# Tech Support



## caveman (Mar 28, 2010)

A plain computer illiterate guy rings tech support to report that
his computer is faulty.
Tech: What’s the problem?
User: There is smoke coming out of the power supply.
Tech: You’ll need a new power supply.
User: No, I don’t! I just need to change the startup files.
Tech: Sir, the power supply is faulty. You’ll need to replace it.
User: No way! Someone told me that I just needed to change the startup
and it will fix the
problem! All I need is for you to tell me the command.
Tech support: Sir, you do need a need power supply.
10 minutes later, the User is still adamant that he is right. The tech
is frustrated and fed up.
Tech: Sorry, Sir.

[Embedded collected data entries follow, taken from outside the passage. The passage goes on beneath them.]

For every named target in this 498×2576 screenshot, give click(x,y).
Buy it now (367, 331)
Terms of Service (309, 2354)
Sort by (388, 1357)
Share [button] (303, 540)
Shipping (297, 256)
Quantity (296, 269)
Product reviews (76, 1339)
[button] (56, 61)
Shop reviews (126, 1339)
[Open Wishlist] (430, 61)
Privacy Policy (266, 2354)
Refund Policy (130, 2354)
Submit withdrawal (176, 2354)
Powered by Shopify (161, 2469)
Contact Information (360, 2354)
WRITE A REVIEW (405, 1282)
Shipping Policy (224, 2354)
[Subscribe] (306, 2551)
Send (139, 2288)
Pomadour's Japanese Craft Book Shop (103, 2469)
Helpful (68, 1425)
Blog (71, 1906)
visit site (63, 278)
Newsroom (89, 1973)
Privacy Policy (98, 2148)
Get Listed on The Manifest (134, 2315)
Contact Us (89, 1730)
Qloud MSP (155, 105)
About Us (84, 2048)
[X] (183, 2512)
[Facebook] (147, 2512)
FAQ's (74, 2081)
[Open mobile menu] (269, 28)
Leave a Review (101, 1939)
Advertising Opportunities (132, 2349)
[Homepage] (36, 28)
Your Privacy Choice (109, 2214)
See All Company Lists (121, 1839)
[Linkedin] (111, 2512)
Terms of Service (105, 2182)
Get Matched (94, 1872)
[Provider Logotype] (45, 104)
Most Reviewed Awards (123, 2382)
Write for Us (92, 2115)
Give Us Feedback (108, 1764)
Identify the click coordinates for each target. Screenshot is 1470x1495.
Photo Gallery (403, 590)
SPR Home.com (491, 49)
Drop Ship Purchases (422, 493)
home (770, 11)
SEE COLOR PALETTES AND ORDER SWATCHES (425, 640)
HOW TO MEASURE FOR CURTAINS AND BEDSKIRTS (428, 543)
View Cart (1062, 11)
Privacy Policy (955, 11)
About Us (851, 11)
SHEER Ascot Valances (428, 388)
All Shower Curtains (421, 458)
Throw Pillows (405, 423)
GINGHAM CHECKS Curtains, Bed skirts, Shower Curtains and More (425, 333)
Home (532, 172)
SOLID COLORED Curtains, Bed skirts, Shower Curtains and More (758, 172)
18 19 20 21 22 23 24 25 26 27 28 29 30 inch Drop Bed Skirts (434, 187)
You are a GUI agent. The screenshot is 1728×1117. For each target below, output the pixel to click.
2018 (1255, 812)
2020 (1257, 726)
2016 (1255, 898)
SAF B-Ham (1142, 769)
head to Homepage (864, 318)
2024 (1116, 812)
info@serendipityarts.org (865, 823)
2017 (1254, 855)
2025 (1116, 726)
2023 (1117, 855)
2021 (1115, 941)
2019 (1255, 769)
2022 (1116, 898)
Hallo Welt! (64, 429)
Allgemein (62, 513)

We don’t normally tell our customers this, but there
is an undocumented DOS command that will fix the problem.
User: I knew it!
Tech : Just add the line LOAD NOSMOKE.COM at
the end of the CONFIG.SYS. Let me know how it goes.
10 minutes later.
User : It didn’t work. The power supply is still smoking.
Tech : Well, what version of DOS are you using?
User : MS-DOS 6.22 .
Tech : That’s your problem there. That version of DOS didn’t come with
NOSMOKE. Contact Microsoft and ask them for a patch that will give you
the file. Let me know how it goes.
1 hour later.
User : I need a new power supply.
Tech support : How did you come to that conclusion?
User : Well, I rang Microsoft and told him about what you said, and he
started asking questions about the make of power supply.
Tech: Then what did he say?
User: He told me that my power supply isn’t compatible with NOSMOKE.


----------



## ismoke (Mar 28, 2010)

I lol'ed.  Funny thing is, I could see that actually happening!


----------



## jamminjimi (Apr 13, 2010)

Yeah me too.


----------